= Tasks =
A) Which resources does the passage on segmented memory allocation name as the last things to send to the slow segment?
B) In the passage on segmented memory allocation, where does a memory request end up in the worst case for the GTX 970?
C) Write the next part of the passage on segmented memory allocation, picking up after its final sentence.

= Text passage =
Segmented Memory Allocation in Software

So far we’ve talked about the hardware, and having finally explained the hardware basis of segmented memory we can begin to understand the role software plays, and how software allocates memory among the two segments.

From a low-level perspective, video memory management under Windows is the domain of the combination of the operating system and the video drivers. Strictly speaking Windows controls video memory management – this being one of the big changes of Windows Vista and the Windows Display Driver Model – while the video drivers get a significant amount of input in hinting at how things should be laid out.

Meanwhile from an application’s perspective all video memory and its address space is virtual. This means that applications are writing to their own private space, blissfully unaware of what else is in video memory and where it may be, or for that matter where in memory (or even which memory) they are writing. As a result of this memory virtualization it falls to the OS and video drivers to decide where in physical VRAM to allocate memory requests, and for the GTX 970 in particular, whether to put a request in the 3.5GB segment, the 512MB segment, or in the worst case scenario system memory over PCIe.


Virtual Address Space (Image Courtesy Dysprosia)

Without going quite so far to rehash the entire theory of memory management and caching, the goal of memory management in the case of the GTX 970 is to allocate resources over the entire 4GB of VRAM such that high-priority items end up in the fast segment and low-priority items end up in the slow segment. To do this NVIDIA focuses up to the first 3.5GB of memory allocations on the faster 3.5GB segment, and then finally for memory allocations beyond 3.5GB they turn to the 512MB segment, as there’s no benefit to using the slower segment so long as there’s available space in the faster segment.

The complex part of this process occurs once both memory segments are in use, at which point NVIDIA’s heuristics come into play to try to best determine which resources to allocate to which segments. How NVIDIA does this is very much a “secret sauce” scenario for the company, but from a high level identifying the type of resource and when it was last used are good ways to figure out where to send a resource. Frame buffers, render targets, UAVs, and other intermediate buffers for example are the last thing you want to send to the slow segment; meanwhile textures, resources not in active use (e.g. cached), and resources belonging to inactive applications would be great candidates to send off to the slower segment. The way NVIDIA describes the process we suspect there are even per-application optimizations in use, though NVIDIA can clearly handle generic cases as well.

= Material =
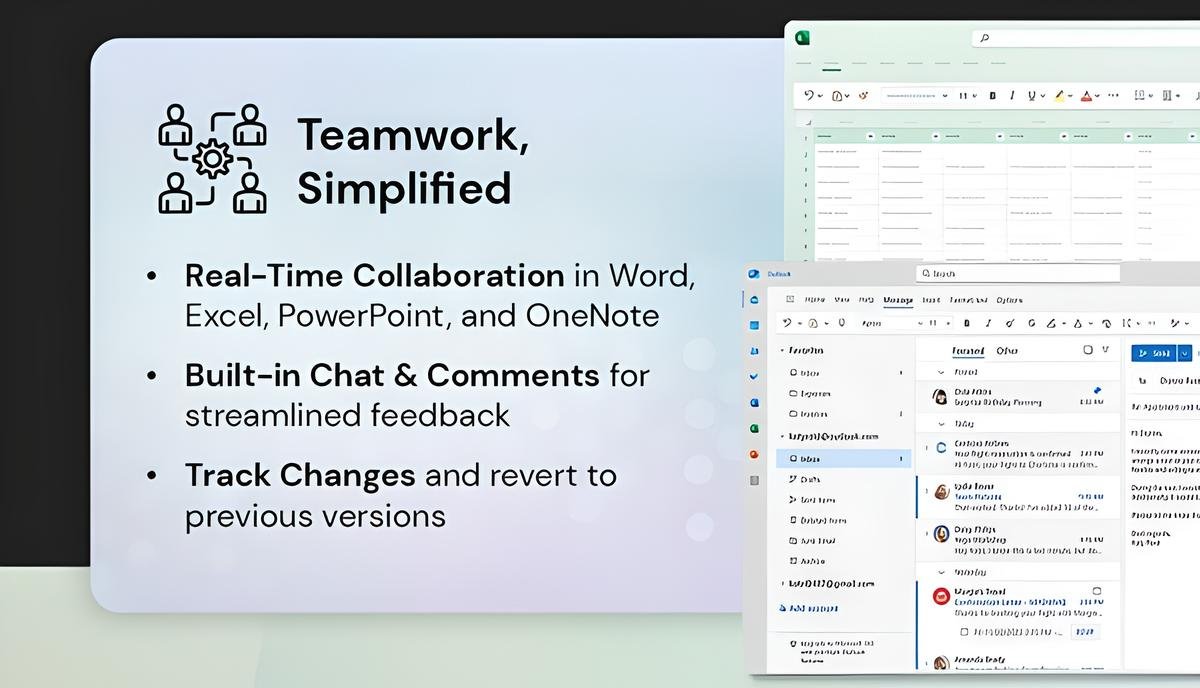This screenshot has width=1200, height=688.
Task: Click the Excel app logo icon
Action: point(802,38)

= Answers below =
A) Frame buffers, render targets, UAVs, and other intermediate buffers.

B) In system memory over PCIe.

C)
From an API perspective this is applicable towards both graphics and compute, though it’s a safe bet that graphics is the more easily and accurately handled of the two thanks to the rigid nature of graphics rendering. Direct3D, OpenGL, CUDA, and OpenCL all see and have access to the full 4GB of memory available on the GTX 970, and from the perspective of the applications using these APIs the 4GB of memory is identical, the segments being abstracted. This is also why applications attempting to benchmark the memory in a piecemeal fashion will not find slow memory areas until the end of their run, as their earlier allocations will be in the fast segment and only finally spill over to the slow segment once the fast segment is full.

GeForce GTX 970 Addressable VRAM
API Memory
Direct3D 4GB
OpenGL 4GB
CUDA 4GB
OpenCL 4GB

The one remaining unknown element here (and something NVIDIA is still investigating) is why some users have been seeing total VRAM allocation top out at 3.5GB on a GTX 970, but go to 4GB on a GTX 980. Again from a high-level perspective all of this segmentation is abstracted, so games should not be aware of what’s going on under the hood.

Overall then the role of software in memory allocation is relatively straightforward since it’s layered on top of the segments. Applications have access to the full 4GB, and due to the fact that application memory space is virtualized the existence and usage of the memory segments is abstracted from the application, with the physical memory allocation handled by the OS and driver. Only after 3.5GB is requested – enough to fill the entire 3.5GB segment – does the 512MB segment get used, at which point NVIDIA attempts to place the least sensitive/important data in the slower segment.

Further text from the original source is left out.